The Code: Silicon Valley and the Remaking of America, by Margaret O’Mara, is an extraordinarily important and highly readable book.
It examines the relationship between the U.S. government and Silicon Valley at a time when that relationship seems under great stress. We see Washington gearing up to target Big Tech for its violation of personal privacy and the widespread dissemination of hate and lies through social media. The Trump Administration bears particular animus toward Amazon because founder and CEO Jeff Bezos owns the Washington Post, which has been critical of Trump. For its part, Big Tech seems dismissive of Washington’s role in promoting technological development. Worst of all, to me, is that some in Big Tech prefer to work with the Chinese government rather than the American government. At a time when we are facing a massive technological challenge from China, Washington and leading technology companies ought to be collaborating in creating winning strategies.
O’Mara makes it clear that Silicon Valley owes its very existence to massive research and development spending by the federal government starting in World War II. She writes that the tech leaders who have become household names, from Steve Jobs to Mark Zuckerberg, “were not lone cowboys, but very talented people whose success was made possible by the work of many other people, networks, and institutions. Those included the big-government programs that political leaders of both parties critiqued so forcefully, and that many tech leaders viewed with suspicion if not downright hostility. From the Bomb to the moon shot to the backbone of the Internet and beyond, public spending fueled an explosion of scientific and technical discovery, providing the foundation for generations of start-ups to come.”
This gets at the heart of the whole ideological argument about “industrial policy,” which has essentially paralyzed the U.S. government. I argue in my book, The New Art of War: China’s Deep Strategy Inside the United States, that we Americans need to develop a technology policy or a series of policies to respond to what China is achieving. Huawei’s roll-out of 5G wireless communications technology is just one example of how the Chinese are attempting to leapfrog the United States and all other major nations with Artificial Intelligence, quantum computing and other advanced technologies. But opponents of an industrial policy have always argued that the government should not pick winners and losers and that government spending for specific technologies represents “corporate welfare.” The political firestorm over Solyndra during the Obama Administration is a case in point.

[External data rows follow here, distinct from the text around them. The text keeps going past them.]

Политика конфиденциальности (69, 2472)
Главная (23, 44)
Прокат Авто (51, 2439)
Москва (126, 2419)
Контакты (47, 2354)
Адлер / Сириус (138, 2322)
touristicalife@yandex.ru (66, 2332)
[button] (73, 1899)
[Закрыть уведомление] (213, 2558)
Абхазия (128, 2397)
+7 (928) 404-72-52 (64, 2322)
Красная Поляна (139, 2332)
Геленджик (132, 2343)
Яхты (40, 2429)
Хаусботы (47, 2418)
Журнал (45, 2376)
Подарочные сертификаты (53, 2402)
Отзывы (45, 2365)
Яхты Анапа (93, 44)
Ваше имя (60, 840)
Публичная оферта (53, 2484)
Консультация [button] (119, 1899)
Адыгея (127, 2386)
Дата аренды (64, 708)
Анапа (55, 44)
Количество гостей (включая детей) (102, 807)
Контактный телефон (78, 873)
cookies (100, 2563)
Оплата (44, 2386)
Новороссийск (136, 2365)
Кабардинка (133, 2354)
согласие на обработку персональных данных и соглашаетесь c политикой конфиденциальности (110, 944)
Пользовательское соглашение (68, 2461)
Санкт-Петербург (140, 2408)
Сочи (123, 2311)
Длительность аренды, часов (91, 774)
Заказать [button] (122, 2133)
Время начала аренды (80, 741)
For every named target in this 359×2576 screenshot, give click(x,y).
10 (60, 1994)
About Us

O’Mara shows that there are right ways and wrong ways for a government to support the commercialization of new ideas. She writes that U.S. government money flowed “indirectly, competitively, in ways that gave the men and women of the tech world remarkable freedom to define what the future might look like, to push the boundaries of the technologically possible, and to make money in the process. Academic scientists, not politicians and bureaucrats, spurred the funding for and shaped the design of more-powerful computers, breakthroughs in artificial intelligence, and the Internet…”
So we should do a better job of defining how the federal government can best support technological development. The Obama Administration may have been a bit too aggressive and too specific in attempting to develop the lithium ion battery field. A123 Systems, the Boston-based maker of lithium ion batteries that received large scale federal funding, ended up going bankrupt—and being sold to the Chinese. This was an example of how NOT to develop a critical technology.
There is work to be done on all fronts but Silicon Valley’s psychology looms as one major barrier. O’Mara writes that U.S. military spending has been a major source of support for Big Tech. Yet many in Silicon Valley are openly dismissive of the Pentagon. O’Mara notes “a continuing irony: that some of those most enriched by the new-style military-industrial complex were also some of the tech industry’s most outspoken critics of big government, and champions of the free market. In the space-age Valley, the person embodying this contradiction was Dave Packard. In the cyber age, it was Peter Thiel.” In a particularly stinging line, she writes that “Thiel became a latter-day H. Ross Perot: a champion of free enterprise who was simultaneously reaping a great fortune from the government he disdained.” Thiel made millions by co-founding Palantir, a cutting-edge Big Data analytical company that relies on Defense Department business.
Hopefully, O’Mara’s book will show everyone the important web of connections between the U.S. government and America’s technology champions and help us get serious about responding to China’s state-subsidized technology offensive.